Task goal: Scan the data. Collect each line that contains the word "agent".

═══ Supplied entries

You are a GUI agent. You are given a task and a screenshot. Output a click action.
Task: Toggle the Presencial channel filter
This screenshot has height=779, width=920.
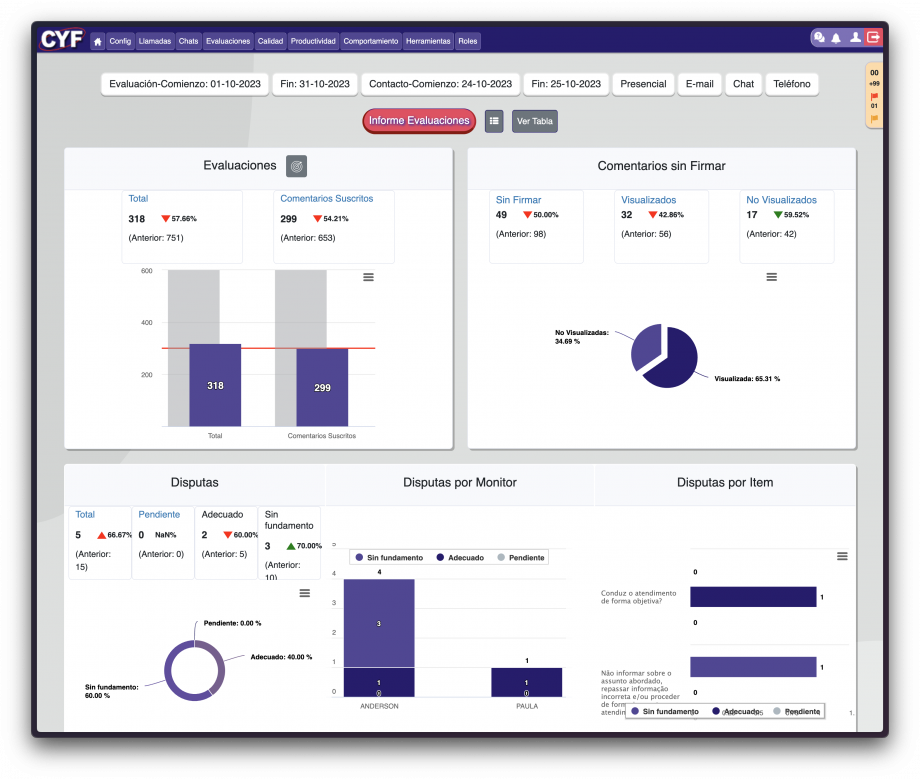pyautogui.click(x=643, y=84)
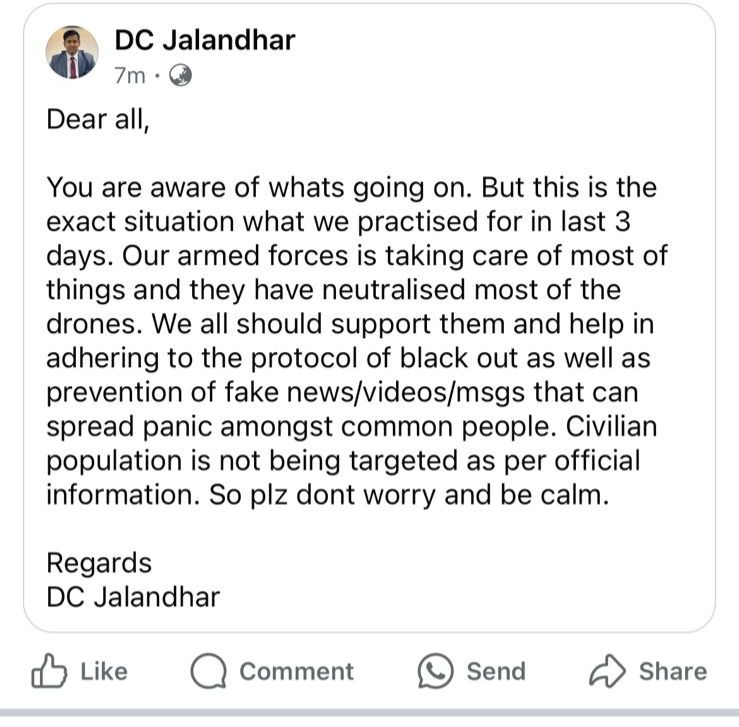Click the DC Jalandhar signature in post
The image size is (739, 727).
pos(133,597)
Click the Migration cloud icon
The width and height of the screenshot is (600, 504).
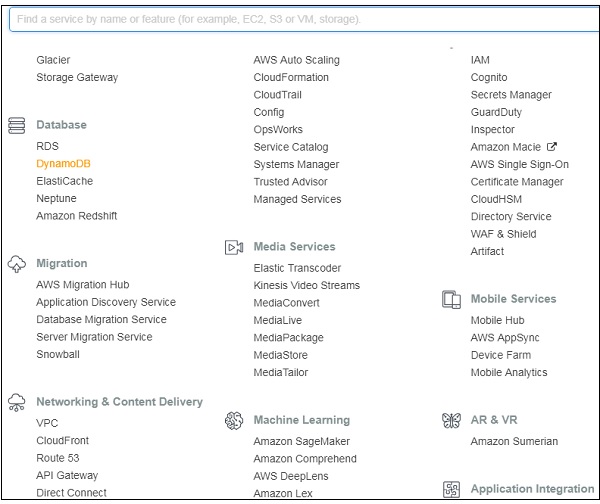click(16, 264)
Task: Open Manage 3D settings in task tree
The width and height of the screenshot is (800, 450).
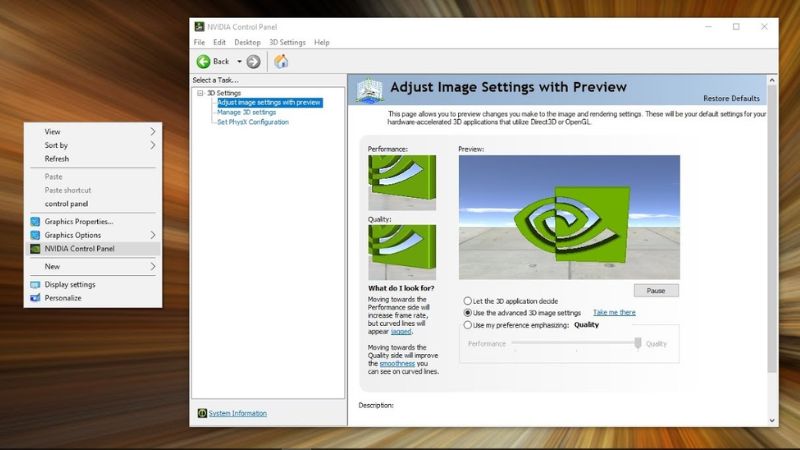Action: (x=246, y=112)
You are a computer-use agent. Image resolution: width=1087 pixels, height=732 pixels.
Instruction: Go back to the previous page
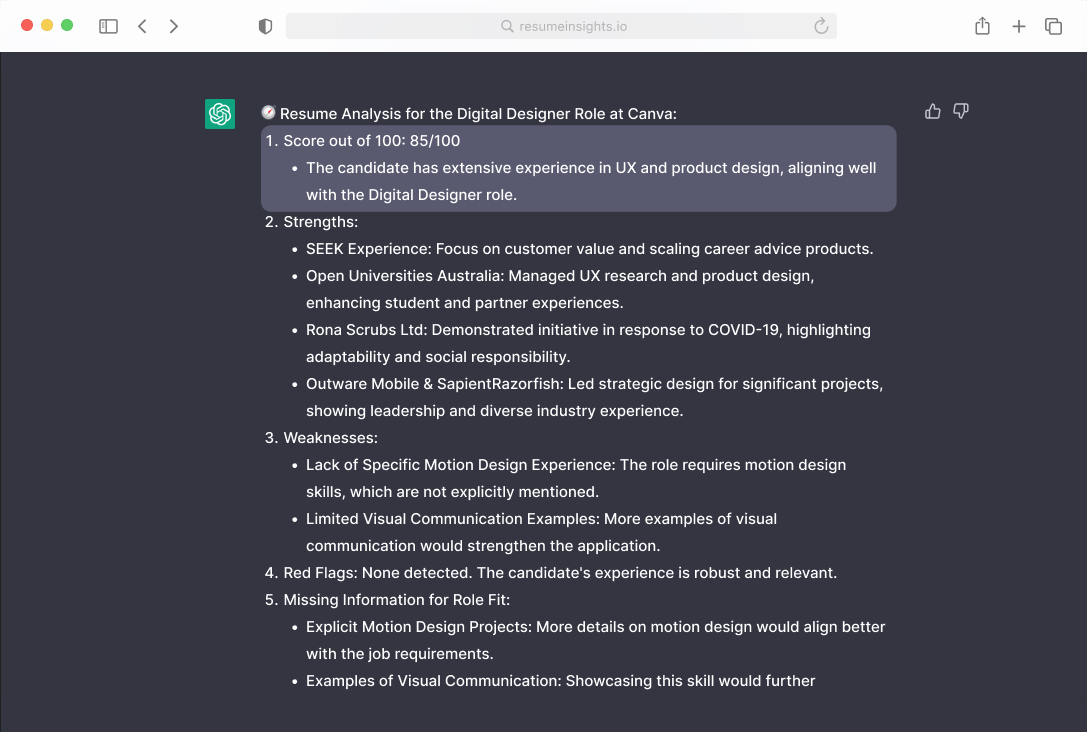pyautogui.click(x=142, y=27)
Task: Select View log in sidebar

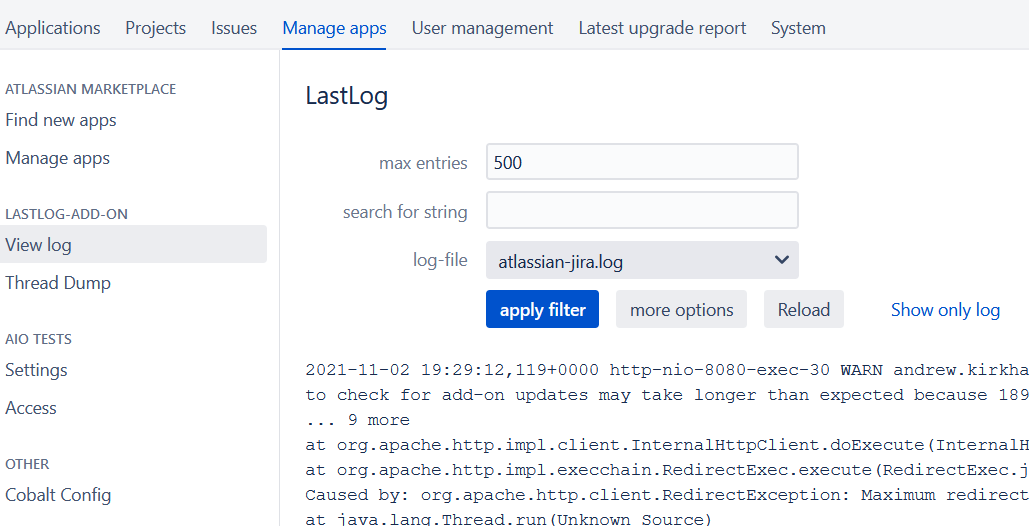Action: [x=39, y=245]
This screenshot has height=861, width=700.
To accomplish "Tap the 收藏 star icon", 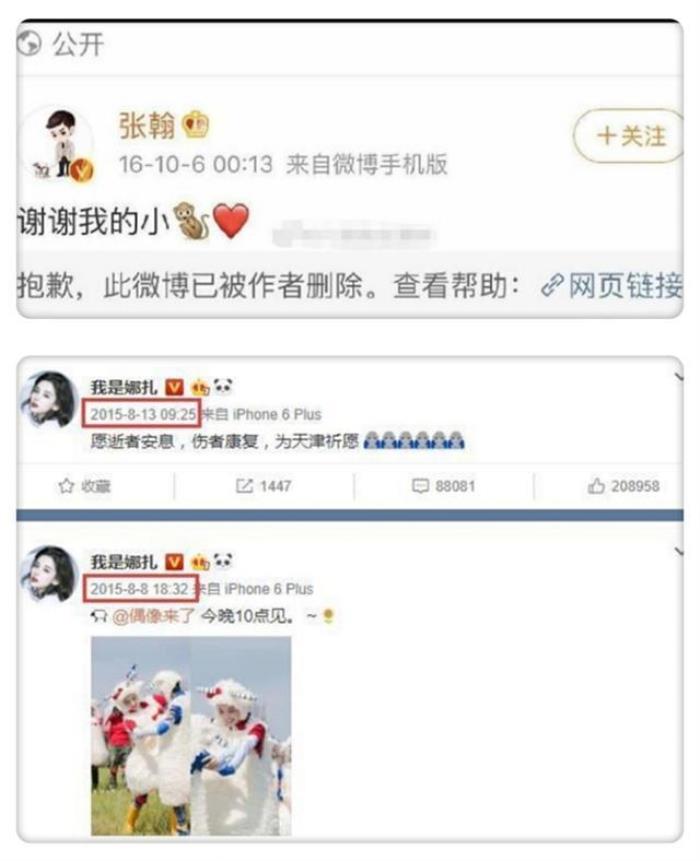I will click(66, 486).
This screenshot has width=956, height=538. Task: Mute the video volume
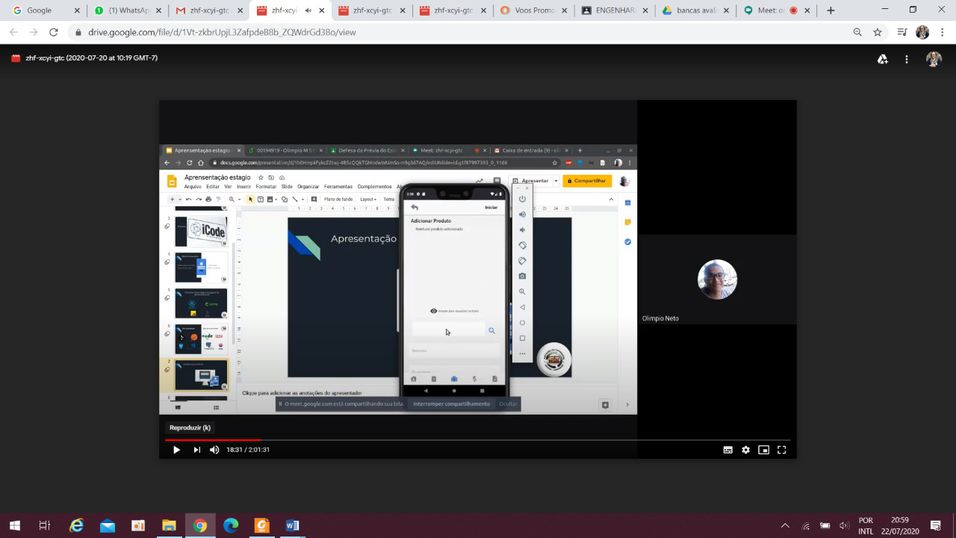[x=214, y=450]
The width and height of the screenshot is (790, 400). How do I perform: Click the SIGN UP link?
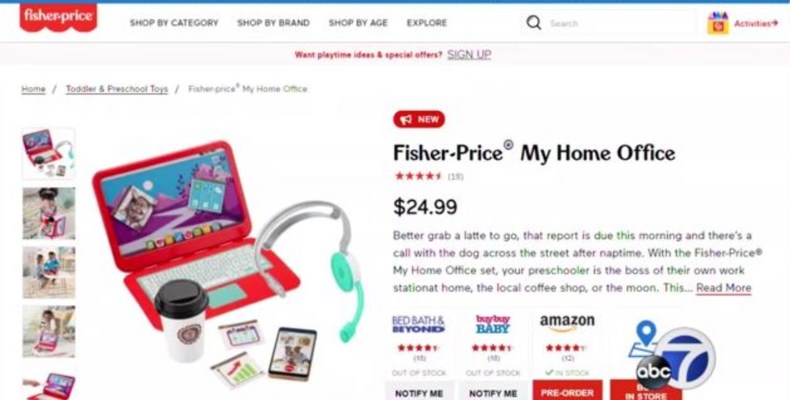pyautogui.click(x=469, y=54)
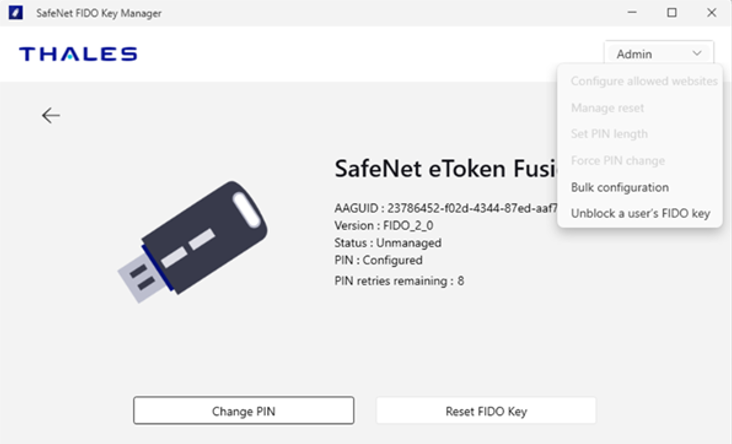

══════

Solution below:
You are a GUI agent. You are given a task and a screenshot. Output a click action.
You are a computer-use agent. Image resolution: width=1087 pixels, height=732 pixels.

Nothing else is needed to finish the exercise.